-
Notifications
You must be signed in to change notification settings - Fork 5
Quantization Guide
AOCL-DLP supports quantized GEMM operations for efficient inference workloads. This guide covers symmetric quantization, mixed-precision workflows, and how to configure scale factors and zero-points.
Quantization maps floating-point values to lower-precision integers for faster computation and smaller memory footprint.

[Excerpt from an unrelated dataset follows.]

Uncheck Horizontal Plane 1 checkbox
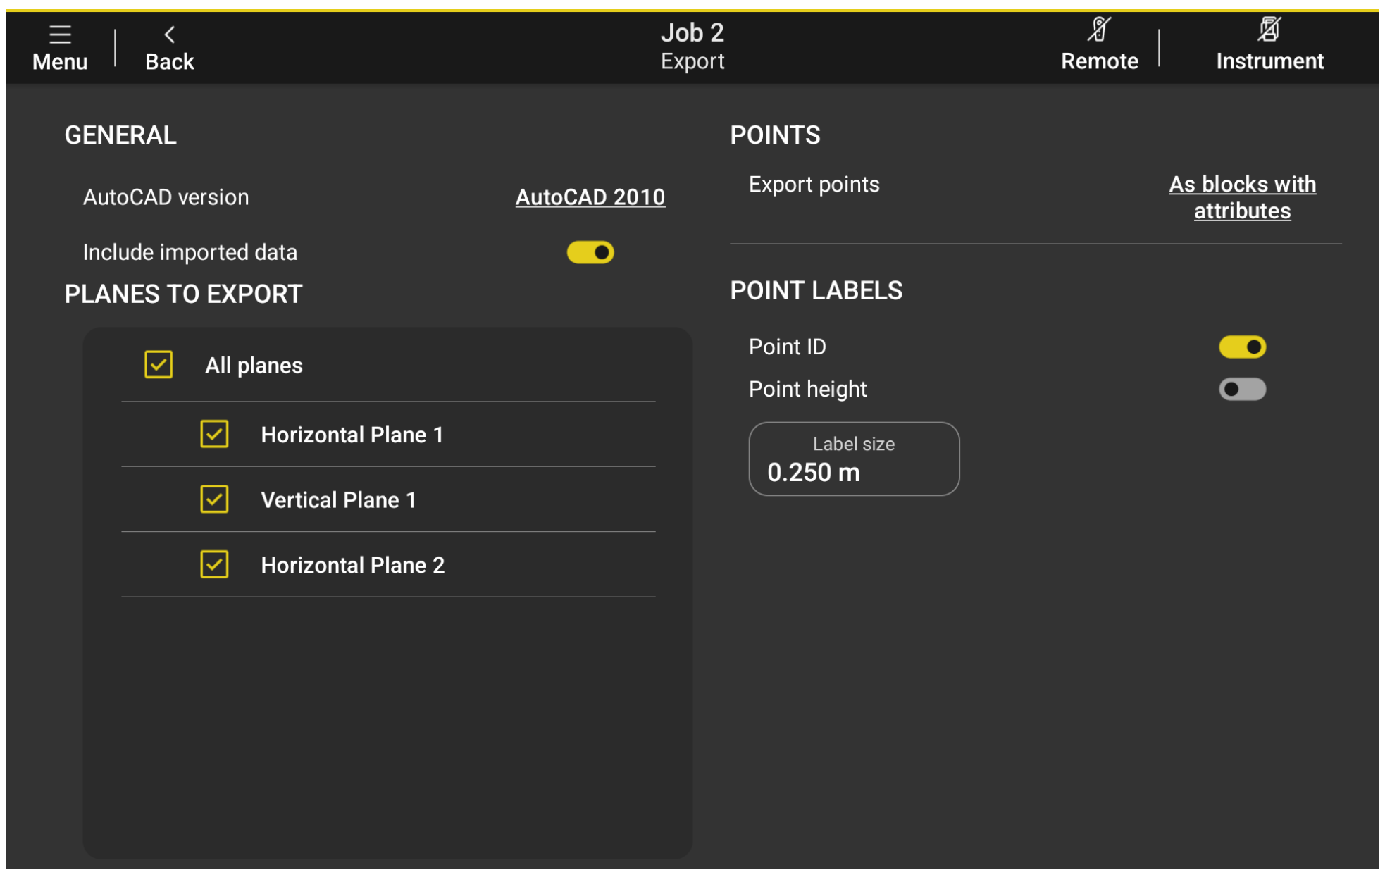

Symmetric quantization centers the quantized range around zero:
q = round(x * scale)
x = q / scale
Asymmetric quantization uses a zero-point offset:
q = round(x * scale) - zero_point
x = (q + zero_point) / scale
For workloads where both inputs are already quantized:
| Input A | Input B | Accumulator | Outputs | Function pattern |
|---|---|---|---|---|
| u8 | s8 | s32 | s32, s8, u8, f32, bf16 | aocl_gemm_u8s8s32o* |
| s8 | s8 | s32 | s32, s8, u8, f32, bf16 | aocl_gemm_s8s8s32o* |
These variants compute the GEMM in integer arithmetic (using AVX512_VNNI when available) and can output in various types. Use SCALE and BIAS post-ops for dequantization.
#include <aocl_dlp.h>
// Quantized activations (uint8) and weights (int8)

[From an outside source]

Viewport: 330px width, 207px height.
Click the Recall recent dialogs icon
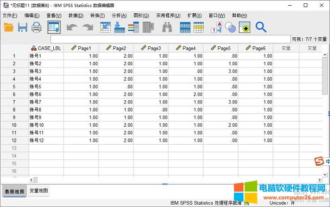54,27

uint8_t activations[M * K] = { /* quantized input */ };
int8_t weights[K * N] = { /* quantized weights */ };
int32_t output[M * N] = {0};
// Basic quantized GEMM (no post-ops, raw int32 accumulation)
aocl_gemm_u8s8s32os32(
'R', 'N', 'N', m, n, k,
1, // alpha (int32)
activations, lda, 'N',
weights, ldb, 'N',
0, // beta (int32)
output, ldc, NULL);To get float output from integer GEMM with dequantization:
// Scale factors for dequantization (one per output channel)
float scale_vals[N] = { /* calibrated scales */ };
dlp_sf_t sf = {
.scale_factor = scale_vals,
.scale_factor_len = n,
.scale_factor_type = DLP_F32,
.scale_factor_dim = DLP_PARAM_DIM_PER_CHANNEL // required for SCALE
};
dlp_scale_t scale_op = { .sf = &sf, .zp = NULL };
// Bias (applied after scaling)
float bias_vals[N] = { /* bias per channel */ };
dlp_post_op_bias bias_op = {
.bias = bias_vals, .stor_type = DLP_F32, .sf = NULL, .zp = NULL
};
// Chain: SCALE then BIAS
DLP_POST_OP_TYPE seq[] = { SCALE, BIAS };
dlp_metadata_t meta = {0};
meta.seq_length = 2;
meta.seq_vector = seq;
meta.scale = &scale_op;
meta.bias = &bias_op;
float output_f32[M * N];
aocl_gemm_u8s8s32of32(
'R', 'N', 'N', m, n, k,
1, activations, lda, 'N',
weights, ldb, 'N',
0, output_f32, ldc, &meta);
// output_f32 = bias + scale * (activations * weights)In W8A8 inference the serving stack pre-quantizes activations one row at a time: each output row (token) is quantized to int8 using its own scale, derived from that row's dynamic range. The library then runs the integer GEMM on s8 x s8 accumulating in s32, and the per-row dequantization is delivered as a SCALE post-op with one scale per output row (length m) and scale_factor_dim = DLP_PARAM_DIM_PER_TOKEN.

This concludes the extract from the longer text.